Frauke Rininsland

Biosensors from conjugated polyelectrolyte complexes

A charge neutral complex (CNC) was formed in aqueous solution by combining an orange light emitting anionic conjugated polyelectrolyte and a saturated cationic polyelectrolyte at a 1:1 ratio (per repeat unit). Photoluminescence (PL) from the CNC can be quenched by both the negatively charged dinitrophenol (DNP) derivative, (DNP-BS−), and positively charged methyl viologen (MV2+). Use of the CNC minimizes nonspecific interactions (which modify the PL) between conjugated polyelectrolytes and biopolymers. Quenching of the PL from the CNC by the DNP derivative and specific unquenching on addition of anti-DNP antibody (anti-DNP IgG) were observed. Thus, biosensing of the anti-DNP IgG was demonstrated.

Applications of fluorescent polymer superquenching to high throughput screening assays for protein kinases.

Protein kinases are involved in the regulation of cellular metabolism, growth, differentiation, and proliferation. Aberrations in their function can lead to diseases such as cancer and inflammation. Protein kinases are therefore possible targets for drug therapies. To address the need for high throughput screening of potential inhibitors, QTL has developed a homogeneous and robust kinase assay for use in multiwell plate format. The QTL Lightspeed fluorescence superquenching-based kinase assays do not require specialized equipment, nor do they involve the use of radioactive hazardous materials or antibodies. QTL Lightspeed kinase assays directly measure the enzymatic activity of the target and do not involve secondary (detector) enzyme. In this article, we compare QTL Lightspeed protein kinase assays using Protein Kinase A, Protein Kinase Balpha/Akt1, and ribosomal S6 kinase-2 as examples with other commercially available kinase kits. Our data show that QTL Lightspeed kinase assays offer significant advantages over the current commercial kits in terms of both sensitivity and performance. The QTL Lightspeed kinase assay also offers a kinetic assay mode where the substrate phosphorylation can be monitored in real-time.

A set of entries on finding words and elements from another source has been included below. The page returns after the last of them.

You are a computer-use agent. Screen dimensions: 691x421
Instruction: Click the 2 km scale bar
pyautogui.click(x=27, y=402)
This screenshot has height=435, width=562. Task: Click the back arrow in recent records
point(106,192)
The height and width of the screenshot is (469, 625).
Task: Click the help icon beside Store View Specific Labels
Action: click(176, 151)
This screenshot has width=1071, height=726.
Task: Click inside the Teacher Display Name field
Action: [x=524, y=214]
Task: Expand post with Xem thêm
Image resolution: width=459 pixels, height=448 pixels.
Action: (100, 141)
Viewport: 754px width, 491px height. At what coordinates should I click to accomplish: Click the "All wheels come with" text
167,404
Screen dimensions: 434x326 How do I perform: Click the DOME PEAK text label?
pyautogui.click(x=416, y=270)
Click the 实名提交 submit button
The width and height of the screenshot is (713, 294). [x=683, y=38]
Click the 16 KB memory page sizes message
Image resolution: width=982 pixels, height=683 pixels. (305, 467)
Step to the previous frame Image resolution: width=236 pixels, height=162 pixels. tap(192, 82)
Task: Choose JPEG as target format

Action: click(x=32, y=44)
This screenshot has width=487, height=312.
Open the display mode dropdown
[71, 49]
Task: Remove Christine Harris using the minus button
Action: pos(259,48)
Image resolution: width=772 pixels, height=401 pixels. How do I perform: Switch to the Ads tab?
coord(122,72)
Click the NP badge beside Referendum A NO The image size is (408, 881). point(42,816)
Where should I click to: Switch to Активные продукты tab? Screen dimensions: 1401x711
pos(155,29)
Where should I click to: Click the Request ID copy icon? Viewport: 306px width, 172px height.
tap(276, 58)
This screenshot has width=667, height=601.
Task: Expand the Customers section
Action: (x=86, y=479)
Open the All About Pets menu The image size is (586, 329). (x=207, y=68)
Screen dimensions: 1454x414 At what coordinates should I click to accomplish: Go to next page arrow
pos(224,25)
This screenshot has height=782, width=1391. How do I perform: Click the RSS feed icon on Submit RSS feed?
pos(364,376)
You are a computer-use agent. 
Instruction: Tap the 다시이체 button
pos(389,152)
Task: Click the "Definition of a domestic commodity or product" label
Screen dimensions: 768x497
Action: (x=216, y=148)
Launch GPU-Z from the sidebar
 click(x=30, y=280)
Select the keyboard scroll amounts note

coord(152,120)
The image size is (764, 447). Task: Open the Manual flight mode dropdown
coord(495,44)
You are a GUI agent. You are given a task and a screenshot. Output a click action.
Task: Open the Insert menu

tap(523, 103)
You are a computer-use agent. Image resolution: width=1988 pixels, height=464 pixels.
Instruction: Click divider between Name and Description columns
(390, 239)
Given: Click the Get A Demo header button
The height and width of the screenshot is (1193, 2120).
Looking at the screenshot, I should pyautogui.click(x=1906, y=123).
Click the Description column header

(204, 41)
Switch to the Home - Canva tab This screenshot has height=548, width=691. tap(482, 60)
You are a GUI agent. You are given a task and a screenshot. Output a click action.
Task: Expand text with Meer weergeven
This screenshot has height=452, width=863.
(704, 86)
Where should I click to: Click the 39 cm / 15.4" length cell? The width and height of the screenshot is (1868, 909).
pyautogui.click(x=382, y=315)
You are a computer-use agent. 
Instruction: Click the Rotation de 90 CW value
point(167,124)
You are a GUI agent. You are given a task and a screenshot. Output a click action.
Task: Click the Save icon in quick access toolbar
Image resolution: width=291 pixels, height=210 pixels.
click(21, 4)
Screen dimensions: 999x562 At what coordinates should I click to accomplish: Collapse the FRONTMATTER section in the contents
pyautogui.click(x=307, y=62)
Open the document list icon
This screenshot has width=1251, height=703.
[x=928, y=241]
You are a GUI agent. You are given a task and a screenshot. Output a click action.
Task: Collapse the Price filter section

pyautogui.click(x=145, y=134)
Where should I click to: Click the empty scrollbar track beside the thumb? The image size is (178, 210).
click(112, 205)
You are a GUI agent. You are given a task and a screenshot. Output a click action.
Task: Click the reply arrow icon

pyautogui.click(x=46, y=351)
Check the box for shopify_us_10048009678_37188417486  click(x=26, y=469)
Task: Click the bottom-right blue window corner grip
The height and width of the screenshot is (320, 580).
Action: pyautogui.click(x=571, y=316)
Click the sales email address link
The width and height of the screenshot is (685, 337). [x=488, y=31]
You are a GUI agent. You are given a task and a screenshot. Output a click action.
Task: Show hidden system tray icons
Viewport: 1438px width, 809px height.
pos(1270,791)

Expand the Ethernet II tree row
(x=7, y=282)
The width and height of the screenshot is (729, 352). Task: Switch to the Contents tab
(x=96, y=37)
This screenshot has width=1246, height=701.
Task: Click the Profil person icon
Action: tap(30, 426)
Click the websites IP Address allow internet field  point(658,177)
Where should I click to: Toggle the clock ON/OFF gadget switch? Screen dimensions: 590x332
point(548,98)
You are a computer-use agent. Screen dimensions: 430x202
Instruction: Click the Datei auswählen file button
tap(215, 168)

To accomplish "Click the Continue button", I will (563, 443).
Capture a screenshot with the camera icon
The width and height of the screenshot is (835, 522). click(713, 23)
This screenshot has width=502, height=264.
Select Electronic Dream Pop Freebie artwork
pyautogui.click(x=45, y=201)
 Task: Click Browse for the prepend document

A Robust Screen for Inhibitors and Enhancers of Phosphoinositide-3 Kinase (PI3K) Activities by Ratiometric Fluorescence Superquenching

Aberrant regulation of phosphoinositide 3-kinase (PI3K) activity is implicated in various diseases such as cancer and diabetes. Thus, high-throughput screening (HTS) of small-molecule inhibitors for PI3 kinases is an appealing strategy for drug development. Despite the attractiveness of lipid kinases as drug targets, screening for inhibitors for PI3K activities has been hampered by limited assay formats adaptable for HTS. The authors describe a homogeneous, direct, and nonradioactive assay for highly sensitive detection of PI3Kα, β, δ, and γ activities, which is suitable for HTS. The assay is based on fluorescence superquenching of a conjugated polymer upon metal-ion-mediated association of phosphorylated and dye-labeled substrates. As a result of phosphorylation, quencher and polymer are brought into proximity, and fluorescent energy transfer occurs. This event can be monitored as either fluorescence quench of the polymer or as enhanced emission from the quencher. Ratiometric analysis of the wavelengths eliminates interferences from autofluorescing compounds, which are present in HTS libraries. The platform has been adapted for the 384-well microplate format and delivers Z factors of > 0.6 at substrate conversions as low as 7%. Using this assay platform, several unreported inhibitors and activators of PI3Ks were identified in an 84- compound screen.